I'll start with the movie Northfork for my first catch-up post. We started vacation with it, in fact we saw it the same date as this movie review. I agree that the movie is good, worth seeing, even thought-provoking. I think some of the review is on target, but it contains enough inaccuracies and misperceptions that I wonder if he actually watched the film, or just wrote this up from some secondary sources or something.
An obvious inaccuracy, Happy was definitely not mute. And the part about Irwin imagining four angels, then asking "or are they imaginary? They are real for little Irwin, and that should be real enough for us." After watching the movie, I don't see how there can be any doubt the angels were intended to be real, not just existing in the boy's imagination.
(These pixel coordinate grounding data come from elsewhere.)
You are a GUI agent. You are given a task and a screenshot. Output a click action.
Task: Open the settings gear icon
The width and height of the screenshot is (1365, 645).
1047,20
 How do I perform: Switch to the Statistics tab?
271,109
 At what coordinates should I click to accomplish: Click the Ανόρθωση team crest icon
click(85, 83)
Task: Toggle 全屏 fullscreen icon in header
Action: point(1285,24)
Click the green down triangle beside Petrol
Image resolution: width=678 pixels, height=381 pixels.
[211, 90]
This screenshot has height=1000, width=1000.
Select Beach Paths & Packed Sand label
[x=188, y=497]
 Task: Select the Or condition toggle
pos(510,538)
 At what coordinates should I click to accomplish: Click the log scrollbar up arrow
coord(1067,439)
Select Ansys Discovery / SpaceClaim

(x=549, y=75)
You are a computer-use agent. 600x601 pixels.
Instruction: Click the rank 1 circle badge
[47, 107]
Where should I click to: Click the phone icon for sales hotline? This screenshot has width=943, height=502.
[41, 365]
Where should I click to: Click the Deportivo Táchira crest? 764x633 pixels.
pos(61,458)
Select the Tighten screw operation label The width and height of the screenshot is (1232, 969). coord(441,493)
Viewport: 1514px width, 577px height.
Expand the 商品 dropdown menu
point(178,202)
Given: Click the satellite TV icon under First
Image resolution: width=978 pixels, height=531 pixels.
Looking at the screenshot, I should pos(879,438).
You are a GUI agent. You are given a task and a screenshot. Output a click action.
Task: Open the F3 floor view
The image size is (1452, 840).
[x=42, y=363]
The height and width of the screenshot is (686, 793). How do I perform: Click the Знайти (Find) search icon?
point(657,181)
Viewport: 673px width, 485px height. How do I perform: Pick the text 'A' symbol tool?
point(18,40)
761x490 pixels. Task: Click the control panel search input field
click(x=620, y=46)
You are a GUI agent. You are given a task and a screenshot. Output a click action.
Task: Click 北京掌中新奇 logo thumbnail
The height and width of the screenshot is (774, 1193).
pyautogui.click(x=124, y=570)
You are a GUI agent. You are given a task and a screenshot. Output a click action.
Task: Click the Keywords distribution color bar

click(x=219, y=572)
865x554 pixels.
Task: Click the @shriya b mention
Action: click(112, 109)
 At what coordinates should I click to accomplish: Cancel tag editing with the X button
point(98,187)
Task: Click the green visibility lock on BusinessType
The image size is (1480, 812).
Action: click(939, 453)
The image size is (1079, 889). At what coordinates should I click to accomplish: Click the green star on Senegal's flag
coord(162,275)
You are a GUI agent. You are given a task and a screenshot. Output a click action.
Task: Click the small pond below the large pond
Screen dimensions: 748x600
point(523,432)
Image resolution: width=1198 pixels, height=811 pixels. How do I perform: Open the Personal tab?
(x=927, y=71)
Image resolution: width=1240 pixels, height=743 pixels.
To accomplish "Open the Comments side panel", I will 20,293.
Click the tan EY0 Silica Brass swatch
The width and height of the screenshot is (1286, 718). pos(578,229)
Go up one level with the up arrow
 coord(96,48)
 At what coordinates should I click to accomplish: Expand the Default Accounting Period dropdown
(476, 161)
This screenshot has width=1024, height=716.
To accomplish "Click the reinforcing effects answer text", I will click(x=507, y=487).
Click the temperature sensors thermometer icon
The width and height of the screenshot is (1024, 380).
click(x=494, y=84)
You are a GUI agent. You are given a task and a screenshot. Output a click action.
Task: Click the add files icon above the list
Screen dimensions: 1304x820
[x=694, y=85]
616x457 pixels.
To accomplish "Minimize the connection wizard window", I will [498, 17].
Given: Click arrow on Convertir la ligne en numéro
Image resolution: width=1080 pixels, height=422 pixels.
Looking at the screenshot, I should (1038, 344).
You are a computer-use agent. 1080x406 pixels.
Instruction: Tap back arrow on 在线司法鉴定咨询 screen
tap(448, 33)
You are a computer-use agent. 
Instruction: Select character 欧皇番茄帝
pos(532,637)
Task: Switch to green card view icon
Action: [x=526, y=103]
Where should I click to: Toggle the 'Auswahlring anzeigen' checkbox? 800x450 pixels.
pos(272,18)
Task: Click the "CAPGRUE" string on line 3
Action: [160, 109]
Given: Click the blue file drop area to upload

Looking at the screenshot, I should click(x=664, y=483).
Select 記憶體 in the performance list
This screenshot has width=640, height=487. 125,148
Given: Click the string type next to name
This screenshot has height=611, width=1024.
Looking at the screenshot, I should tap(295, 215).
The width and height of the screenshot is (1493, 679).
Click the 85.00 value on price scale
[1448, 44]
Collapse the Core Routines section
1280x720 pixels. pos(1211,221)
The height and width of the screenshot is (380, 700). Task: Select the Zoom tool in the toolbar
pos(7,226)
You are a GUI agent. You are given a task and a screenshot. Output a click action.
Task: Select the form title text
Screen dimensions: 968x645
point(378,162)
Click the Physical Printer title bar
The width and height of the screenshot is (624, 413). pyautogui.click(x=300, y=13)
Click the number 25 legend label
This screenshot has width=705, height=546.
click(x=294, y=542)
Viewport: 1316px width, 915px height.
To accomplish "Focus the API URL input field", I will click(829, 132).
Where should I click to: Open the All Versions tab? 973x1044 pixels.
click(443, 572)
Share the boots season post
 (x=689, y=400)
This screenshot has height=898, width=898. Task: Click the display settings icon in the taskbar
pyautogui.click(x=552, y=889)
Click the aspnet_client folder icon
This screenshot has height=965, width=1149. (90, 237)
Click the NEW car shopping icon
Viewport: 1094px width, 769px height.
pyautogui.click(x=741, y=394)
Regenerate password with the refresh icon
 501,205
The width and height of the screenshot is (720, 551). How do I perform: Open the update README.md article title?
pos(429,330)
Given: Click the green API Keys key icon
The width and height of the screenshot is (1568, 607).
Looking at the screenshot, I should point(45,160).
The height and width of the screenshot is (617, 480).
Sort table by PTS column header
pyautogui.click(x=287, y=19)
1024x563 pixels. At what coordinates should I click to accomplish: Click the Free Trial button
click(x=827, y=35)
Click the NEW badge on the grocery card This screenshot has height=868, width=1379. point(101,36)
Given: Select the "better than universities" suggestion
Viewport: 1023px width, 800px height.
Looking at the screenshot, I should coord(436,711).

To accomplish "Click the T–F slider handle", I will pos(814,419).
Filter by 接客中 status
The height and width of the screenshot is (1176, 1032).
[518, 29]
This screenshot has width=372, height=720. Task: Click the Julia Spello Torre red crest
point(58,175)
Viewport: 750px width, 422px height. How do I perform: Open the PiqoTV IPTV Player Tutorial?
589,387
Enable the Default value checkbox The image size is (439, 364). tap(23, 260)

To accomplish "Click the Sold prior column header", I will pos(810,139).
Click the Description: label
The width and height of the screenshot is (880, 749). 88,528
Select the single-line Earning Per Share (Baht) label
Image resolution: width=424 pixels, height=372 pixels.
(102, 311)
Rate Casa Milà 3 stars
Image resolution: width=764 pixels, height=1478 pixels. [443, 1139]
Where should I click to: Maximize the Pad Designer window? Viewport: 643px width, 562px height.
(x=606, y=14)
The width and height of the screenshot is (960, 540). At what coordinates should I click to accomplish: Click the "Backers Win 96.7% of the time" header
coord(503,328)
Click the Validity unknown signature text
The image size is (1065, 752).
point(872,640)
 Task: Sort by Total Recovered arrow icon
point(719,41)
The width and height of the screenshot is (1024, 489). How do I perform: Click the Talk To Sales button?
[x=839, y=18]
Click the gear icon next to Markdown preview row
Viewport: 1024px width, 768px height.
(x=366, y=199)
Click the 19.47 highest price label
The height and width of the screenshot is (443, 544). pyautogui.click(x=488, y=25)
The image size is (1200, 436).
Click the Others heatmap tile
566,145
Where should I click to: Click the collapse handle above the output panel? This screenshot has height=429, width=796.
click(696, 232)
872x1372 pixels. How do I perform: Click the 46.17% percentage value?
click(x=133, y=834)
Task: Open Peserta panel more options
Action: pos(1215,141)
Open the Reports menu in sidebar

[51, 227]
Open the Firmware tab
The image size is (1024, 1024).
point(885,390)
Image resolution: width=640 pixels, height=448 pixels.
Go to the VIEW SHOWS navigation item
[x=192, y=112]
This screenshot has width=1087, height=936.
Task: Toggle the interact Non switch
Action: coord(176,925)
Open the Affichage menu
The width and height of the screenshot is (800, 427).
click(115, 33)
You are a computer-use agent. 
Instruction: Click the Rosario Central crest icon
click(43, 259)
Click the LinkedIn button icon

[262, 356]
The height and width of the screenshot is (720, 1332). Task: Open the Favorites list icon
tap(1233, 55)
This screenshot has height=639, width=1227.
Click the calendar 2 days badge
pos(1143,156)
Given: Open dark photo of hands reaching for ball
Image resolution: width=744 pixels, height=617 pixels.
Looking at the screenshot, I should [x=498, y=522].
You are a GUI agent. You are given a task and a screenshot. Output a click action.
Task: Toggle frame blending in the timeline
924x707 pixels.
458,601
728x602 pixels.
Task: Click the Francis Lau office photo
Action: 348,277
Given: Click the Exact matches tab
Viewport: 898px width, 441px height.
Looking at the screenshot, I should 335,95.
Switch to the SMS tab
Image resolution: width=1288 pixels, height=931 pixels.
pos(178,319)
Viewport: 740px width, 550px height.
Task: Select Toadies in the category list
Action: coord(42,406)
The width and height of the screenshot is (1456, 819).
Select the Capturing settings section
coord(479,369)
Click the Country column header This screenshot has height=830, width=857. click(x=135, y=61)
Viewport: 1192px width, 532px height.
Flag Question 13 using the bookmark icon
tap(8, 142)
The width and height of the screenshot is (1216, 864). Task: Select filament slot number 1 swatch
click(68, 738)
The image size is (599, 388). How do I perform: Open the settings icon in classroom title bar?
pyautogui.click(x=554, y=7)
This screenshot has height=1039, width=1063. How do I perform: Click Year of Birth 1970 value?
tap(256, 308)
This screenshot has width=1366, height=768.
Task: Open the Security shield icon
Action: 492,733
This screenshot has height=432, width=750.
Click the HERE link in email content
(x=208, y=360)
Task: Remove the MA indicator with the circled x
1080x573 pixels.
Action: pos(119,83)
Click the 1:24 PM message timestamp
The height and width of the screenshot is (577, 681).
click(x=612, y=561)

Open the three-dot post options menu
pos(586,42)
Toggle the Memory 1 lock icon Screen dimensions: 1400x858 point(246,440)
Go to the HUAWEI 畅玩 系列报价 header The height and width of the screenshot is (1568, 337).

At the very least this is a misperception, but it still makes me suspect the reviewer did not see the movie.
I think the most irritating "misperception" was this: "one of the subplots involves the need to dig up the bodies in the local cemetery, lest the coffins bob to the surface of the new lake." Yes, it is true there was a subplot having to do with relocating the cemetery, and it was an important part of the story. But I disagree that the significance of this subplot has to do with the macabre idea of coffins emerging on the surface.
Right at the beginning of the movie, there is a frame of a coffin popping up on the water, and later, in one scene of the movie, James Woods' character does make a remark about his late wife being catch of the day if her grave isn't moved. These two moments are overshadowed by the many scenes at the cemetery that have nothing to do with coffins appearing on the water. The reviewer focusing on that as the reason for relocating the cemetery misses the point entirely.
Losing a town is sad. Eminent domain does not create "a burial ground of foolish human dreams" (Ebert, 2003) but instead a watery grave for a special place that existed the past.
The movie made me think of the Ashokan Reservoir. The construction of that water supply happened nearly 100 years ago but you don't have to do much digging to find resentment over the loss of the Esopus Valley among local residents.
At the Mt. Pleasant Rural Cemetery, which was founded at that time, our records indicate that $15 was paid by New York City for disinterment, and an additional $3 for moving a headstone. According to The Last of the Handmade Dams (Steuding, 1985), 2,720 bodies were moved from nearly 40 cemeteries. About 368 remains were unknown or unclaimed, and they were moved to new West Shokan, in what is now called Bushkill Cemetery.
My brother and his family live right next door to the rows of 12-inch by 12-inch bluestone markers, which bear only the initials of the original cemetery and a serial number for identification.
In addition, over 100 bodies could not be located, and so were not removed. They now are under the water of the reservoir, and as far as I know, there have been no reports of coffins bobbing to the surface in the past 86 years.